From the entries below, extract each line that contains the string "step".

(Records for locating described items)
____

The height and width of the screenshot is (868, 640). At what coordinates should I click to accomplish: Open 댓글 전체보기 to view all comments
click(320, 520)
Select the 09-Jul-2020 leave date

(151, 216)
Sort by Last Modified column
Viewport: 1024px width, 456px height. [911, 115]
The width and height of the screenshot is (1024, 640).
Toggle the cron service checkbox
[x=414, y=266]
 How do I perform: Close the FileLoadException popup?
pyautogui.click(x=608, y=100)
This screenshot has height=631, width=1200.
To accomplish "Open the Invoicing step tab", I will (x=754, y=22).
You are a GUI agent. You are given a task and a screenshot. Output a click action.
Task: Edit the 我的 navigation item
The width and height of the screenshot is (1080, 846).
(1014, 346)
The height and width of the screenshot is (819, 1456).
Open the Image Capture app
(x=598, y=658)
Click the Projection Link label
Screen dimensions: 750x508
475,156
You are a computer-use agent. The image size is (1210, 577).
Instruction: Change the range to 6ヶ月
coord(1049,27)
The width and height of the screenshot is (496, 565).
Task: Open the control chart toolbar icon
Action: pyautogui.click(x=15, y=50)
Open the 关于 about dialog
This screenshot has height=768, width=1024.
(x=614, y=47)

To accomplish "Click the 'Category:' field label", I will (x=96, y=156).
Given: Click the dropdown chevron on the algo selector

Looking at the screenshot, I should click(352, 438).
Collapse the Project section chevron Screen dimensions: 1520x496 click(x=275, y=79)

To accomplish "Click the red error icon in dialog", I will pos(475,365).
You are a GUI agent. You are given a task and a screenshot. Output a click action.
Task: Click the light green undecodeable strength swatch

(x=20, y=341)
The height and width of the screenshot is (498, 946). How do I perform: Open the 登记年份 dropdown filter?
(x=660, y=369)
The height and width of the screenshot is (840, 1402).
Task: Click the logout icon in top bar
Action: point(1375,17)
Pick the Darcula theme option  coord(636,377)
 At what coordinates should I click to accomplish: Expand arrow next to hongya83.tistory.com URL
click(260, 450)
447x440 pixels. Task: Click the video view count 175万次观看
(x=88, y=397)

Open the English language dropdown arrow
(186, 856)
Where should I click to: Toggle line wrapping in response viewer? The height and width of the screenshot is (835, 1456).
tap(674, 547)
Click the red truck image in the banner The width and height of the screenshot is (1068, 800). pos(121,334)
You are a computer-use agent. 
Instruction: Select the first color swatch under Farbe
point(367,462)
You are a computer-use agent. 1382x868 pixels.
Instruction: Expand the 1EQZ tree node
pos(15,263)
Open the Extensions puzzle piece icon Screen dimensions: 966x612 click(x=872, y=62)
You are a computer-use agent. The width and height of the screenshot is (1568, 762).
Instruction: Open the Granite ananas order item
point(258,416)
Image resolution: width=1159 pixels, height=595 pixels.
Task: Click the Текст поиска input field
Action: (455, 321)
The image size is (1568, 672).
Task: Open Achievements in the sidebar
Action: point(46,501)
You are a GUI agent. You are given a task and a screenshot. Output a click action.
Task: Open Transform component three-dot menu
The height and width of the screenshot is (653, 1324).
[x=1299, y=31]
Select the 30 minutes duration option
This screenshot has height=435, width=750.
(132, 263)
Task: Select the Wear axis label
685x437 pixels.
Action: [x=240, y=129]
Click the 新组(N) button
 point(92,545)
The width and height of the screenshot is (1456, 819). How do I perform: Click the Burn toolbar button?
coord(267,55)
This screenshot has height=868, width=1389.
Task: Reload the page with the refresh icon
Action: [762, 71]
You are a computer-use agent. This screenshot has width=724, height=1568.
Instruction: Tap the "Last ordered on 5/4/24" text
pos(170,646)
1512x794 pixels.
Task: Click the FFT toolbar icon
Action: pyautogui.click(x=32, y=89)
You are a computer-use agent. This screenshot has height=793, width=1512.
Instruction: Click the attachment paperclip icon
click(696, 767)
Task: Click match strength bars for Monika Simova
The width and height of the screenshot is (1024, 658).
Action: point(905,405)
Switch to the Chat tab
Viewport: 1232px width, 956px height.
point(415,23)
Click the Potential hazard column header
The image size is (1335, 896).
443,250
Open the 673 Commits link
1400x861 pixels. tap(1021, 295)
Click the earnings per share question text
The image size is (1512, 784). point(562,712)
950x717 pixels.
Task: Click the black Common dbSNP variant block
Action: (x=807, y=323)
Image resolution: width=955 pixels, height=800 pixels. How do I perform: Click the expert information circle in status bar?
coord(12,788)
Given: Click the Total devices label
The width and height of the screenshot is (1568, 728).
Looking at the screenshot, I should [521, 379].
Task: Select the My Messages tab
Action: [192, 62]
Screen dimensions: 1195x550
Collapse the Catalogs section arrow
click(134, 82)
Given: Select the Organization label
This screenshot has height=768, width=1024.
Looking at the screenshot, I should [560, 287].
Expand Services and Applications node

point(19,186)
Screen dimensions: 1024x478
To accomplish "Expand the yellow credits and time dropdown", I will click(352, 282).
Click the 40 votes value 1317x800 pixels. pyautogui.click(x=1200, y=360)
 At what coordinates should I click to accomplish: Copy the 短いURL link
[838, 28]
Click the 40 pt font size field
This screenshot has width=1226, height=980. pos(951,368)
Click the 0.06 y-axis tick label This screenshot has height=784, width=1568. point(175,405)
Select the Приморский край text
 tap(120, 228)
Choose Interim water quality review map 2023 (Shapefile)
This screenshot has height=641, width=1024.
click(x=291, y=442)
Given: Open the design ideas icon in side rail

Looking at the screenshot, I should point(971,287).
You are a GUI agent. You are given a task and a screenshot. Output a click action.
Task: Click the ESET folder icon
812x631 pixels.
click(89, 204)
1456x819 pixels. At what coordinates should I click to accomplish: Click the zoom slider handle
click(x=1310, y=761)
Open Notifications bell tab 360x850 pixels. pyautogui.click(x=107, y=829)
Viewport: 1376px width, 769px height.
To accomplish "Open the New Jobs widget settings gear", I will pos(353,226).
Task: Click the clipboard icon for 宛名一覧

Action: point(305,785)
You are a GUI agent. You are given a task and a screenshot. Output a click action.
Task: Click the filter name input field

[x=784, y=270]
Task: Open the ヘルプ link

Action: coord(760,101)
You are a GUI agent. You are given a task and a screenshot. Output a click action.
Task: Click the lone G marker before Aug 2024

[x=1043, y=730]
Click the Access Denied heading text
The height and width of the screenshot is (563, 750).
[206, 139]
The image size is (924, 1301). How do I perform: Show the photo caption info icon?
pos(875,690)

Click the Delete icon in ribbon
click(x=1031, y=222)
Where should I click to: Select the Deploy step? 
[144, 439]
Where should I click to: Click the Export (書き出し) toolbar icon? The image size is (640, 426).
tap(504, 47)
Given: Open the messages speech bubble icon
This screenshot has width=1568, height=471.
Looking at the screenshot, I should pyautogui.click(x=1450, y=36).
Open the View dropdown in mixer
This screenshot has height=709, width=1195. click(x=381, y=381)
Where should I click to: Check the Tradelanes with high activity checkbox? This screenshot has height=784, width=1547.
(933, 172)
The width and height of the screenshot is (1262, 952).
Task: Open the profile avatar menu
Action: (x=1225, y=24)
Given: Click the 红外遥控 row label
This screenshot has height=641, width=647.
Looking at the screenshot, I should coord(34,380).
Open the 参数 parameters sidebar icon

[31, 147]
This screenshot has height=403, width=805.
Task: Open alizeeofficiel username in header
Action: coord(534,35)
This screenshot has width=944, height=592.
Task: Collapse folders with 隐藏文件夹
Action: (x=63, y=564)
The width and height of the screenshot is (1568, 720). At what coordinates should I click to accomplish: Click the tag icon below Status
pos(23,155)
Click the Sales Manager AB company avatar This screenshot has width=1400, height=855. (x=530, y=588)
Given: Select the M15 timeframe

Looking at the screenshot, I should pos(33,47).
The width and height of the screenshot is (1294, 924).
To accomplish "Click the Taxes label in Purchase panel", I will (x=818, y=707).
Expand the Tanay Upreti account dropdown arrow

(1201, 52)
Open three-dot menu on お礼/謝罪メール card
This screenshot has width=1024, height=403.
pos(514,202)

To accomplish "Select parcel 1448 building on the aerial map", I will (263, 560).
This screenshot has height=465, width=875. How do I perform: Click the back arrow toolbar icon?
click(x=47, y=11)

____

# [FINAL RESULT]
To accomplish "Open the Invoicing step tab", I will (x=754, y=22).
Where should I click to: Select the Deploy step? 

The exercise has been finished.